BOSTON — Putnam Lovell NBF Group Inc., an investment banker to money managers, is tangled in the loose ends of its 2002 acquisition by Montreal-based National Bank Financial Inc.
On Feb. 2, NBF executives fired the firm's co-founder and chief executive, Donald H. Putnam, citing "irreconcilable differences."
A source close to the situation, who declined to be identified, tied Mr. Putnam's abrupt dismissal to a disputed $25 million escrow account, set up when NBF acquired the firm to reward Putnam Lovell executives who stayed and met ambitious business targets.
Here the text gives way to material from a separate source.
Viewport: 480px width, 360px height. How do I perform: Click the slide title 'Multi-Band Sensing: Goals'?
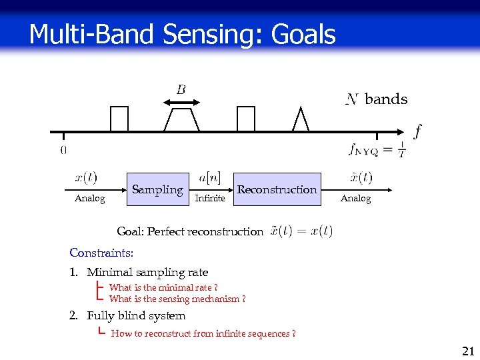[182, 33]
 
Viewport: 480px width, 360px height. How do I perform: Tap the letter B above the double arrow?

Both NBF Executive Vice President Lawrence Haber and Putnam Lovell President John Griff declined to comment on the escrow account. However, Mr. Griff said there was no specific event that led to Mr. Putnam's departure.
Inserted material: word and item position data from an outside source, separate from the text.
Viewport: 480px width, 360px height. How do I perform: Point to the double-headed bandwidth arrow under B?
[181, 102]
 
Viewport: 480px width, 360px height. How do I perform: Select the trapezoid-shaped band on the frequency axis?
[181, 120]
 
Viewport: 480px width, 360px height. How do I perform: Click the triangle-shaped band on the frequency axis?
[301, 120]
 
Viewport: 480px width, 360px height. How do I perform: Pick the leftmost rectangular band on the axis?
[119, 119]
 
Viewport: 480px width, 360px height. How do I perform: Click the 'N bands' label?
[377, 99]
In a telephone interview, Mr. Putnam praised Mr. Griff as a solid professional, but said Mr. Griff has "an elastic tolerance of the institution's (NBF's) enthusiasm for bullying its executives. I wish him well, but I can't forecast a good outcome."
He declined to comment on the reason for his dismissal.
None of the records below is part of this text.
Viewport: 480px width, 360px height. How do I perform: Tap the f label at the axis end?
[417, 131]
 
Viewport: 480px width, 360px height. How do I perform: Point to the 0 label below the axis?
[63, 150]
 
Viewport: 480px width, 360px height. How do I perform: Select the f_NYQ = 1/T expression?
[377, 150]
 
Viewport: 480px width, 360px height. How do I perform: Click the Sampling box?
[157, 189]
For the record, neither Mr. Putnam nor NBF is looking back.
Mr. Putnam said he has already launched M&A advisory firm Grail Partners LLC, San Francisco, as a lean version of the industry heavyweight he helped build since 1987. Similarly, NBF'S Mr. Haber said the parent company remains fully committed to Putnam Lovell and its "great team of bankers." He noted Putnam Lovell continues to work with Mr. Putnam on a couple of deals.